On yet another night when the Mets tried their best to make the NL East race interesting, the Nationals lost yet another critical game on a home run following a difficult pitching decision made by their manager. Then, once a 4-3 loss to the Orioles was in the books, they found themselves at odds with each other after their closer was ejected for plunking the guy who hit that critical home run earlier, leaving their own star player worried for his own well-being.

Talk about a game that might as well encapsulate a late-season collapse that has nearly reached its inevitable finish line.

Officially, it was Manny Machado’s 2-run homer off Max Scherzer’s 122nd pitch of the night (a 98-mph fastball) that decided this game and ruined the Nationals’ golden opportunity to pick up a game on a Mets club that lost its second straight to the foundering Braves. That should’ve been the one and only storyline to this contest, with Matt Williams once again done in by a no-win decision to either leave a tiring starter on the mound or instead summon an unreliable reliever.

“When I challenged him with my best, he beat me,” Scherzer said. “I’ve got to tip my hat to him. He put a great swing on it. Sometimes you get beat. Tonight’s one of those nights.”

Except that wasn’t the end of the story, because of what happened two innings later when Machado stepped to the plate again, this time against Jonathan Papelbon.

Brought in for a rare appearance with his team trailing in the ninth, Papelbon retired the first two batters he faced, then threw his first pitch high and tight to Machado, who took his time rounding the bases after homering off Scherzer.

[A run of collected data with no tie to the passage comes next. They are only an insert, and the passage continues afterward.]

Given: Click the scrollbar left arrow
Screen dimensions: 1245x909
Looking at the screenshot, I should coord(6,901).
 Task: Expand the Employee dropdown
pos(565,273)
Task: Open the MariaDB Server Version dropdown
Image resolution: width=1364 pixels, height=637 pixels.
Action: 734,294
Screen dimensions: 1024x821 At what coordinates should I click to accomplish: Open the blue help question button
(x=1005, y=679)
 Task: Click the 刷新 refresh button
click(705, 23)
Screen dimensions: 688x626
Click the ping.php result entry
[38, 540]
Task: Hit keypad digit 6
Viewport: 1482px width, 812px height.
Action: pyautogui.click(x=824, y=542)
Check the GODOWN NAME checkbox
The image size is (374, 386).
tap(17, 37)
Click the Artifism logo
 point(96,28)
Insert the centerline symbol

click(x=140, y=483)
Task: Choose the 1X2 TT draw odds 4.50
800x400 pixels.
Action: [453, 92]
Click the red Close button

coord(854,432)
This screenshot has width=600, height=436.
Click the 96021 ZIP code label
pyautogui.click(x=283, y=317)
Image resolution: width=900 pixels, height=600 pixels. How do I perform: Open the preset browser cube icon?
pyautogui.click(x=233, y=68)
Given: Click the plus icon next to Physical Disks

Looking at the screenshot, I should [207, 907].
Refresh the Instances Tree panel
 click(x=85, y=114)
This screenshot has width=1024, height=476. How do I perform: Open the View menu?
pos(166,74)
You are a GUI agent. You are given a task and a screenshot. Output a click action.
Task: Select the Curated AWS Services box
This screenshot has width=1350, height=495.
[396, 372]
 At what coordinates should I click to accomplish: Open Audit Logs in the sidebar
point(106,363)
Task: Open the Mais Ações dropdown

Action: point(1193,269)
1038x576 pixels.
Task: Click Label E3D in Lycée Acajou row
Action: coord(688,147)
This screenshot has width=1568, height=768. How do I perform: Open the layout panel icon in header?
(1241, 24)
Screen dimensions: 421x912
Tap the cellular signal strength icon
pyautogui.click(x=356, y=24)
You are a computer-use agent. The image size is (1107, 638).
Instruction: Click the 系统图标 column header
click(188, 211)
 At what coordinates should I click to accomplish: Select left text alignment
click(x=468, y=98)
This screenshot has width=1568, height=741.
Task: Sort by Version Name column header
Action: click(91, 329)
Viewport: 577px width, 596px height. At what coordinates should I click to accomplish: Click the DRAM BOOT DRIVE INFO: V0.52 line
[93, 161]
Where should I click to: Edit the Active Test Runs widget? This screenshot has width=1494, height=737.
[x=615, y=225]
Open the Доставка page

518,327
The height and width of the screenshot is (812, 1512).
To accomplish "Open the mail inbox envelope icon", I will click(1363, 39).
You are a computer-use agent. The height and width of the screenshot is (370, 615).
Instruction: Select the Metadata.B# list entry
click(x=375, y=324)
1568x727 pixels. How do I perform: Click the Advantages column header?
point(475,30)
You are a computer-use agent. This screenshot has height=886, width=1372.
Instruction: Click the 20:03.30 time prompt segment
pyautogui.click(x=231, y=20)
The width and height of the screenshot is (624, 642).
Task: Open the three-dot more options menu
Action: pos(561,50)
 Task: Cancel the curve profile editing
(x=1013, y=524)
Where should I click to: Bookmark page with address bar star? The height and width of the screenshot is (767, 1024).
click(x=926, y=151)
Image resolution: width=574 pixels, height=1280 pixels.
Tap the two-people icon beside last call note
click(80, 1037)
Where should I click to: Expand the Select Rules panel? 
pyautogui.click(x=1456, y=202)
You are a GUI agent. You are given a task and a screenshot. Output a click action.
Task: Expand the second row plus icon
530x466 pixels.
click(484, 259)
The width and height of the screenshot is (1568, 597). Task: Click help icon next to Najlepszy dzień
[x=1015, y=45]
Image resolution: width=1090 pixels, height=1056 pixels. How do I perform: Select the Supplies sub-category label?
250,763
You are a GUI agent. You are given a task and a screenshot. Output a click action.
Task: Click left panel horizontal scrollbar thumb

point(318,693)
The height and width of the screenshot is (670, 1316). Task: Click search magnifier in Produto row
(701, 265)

There was no contact with the batter, but eyebrows immediately were raised.

Papelbon’s next pitch was a slider on the outside corner, called a strike to even the count. But then he came right back up and in with a fastball, this one drilling Machado in the left shoulder. The Orioles’ All-Star third baseman threw his bat away in disgust. Plate umpire Mark Ripperger wasted little time before ejecting Papelbon, a move that drew players and coaches from both dugouts onto the field, though neither side ever truly encountered the other.

“He thought it was intentional,” crew chief Brian O’Nora said of Ripperger, in his first season as a full-time MLB umpire. “That’s why he ejected him. That’s how it is.”

Machado didn’t mince words when asked about the incident afterward.

“It’s something that’s uncalled for,” he said. “It’s [garbage]. It’s something that you don’t do. I expect more from a guy like that, with the past that he has. You’ve just got to go out there and keep playing baseball. It’s part of the game. If you can’t take the heat, just stay out of the kitchen and just go on from it. You don’t throw at somebody’s head. I think that’s [garbage]. I think we’ve just got to keep playing baseball.”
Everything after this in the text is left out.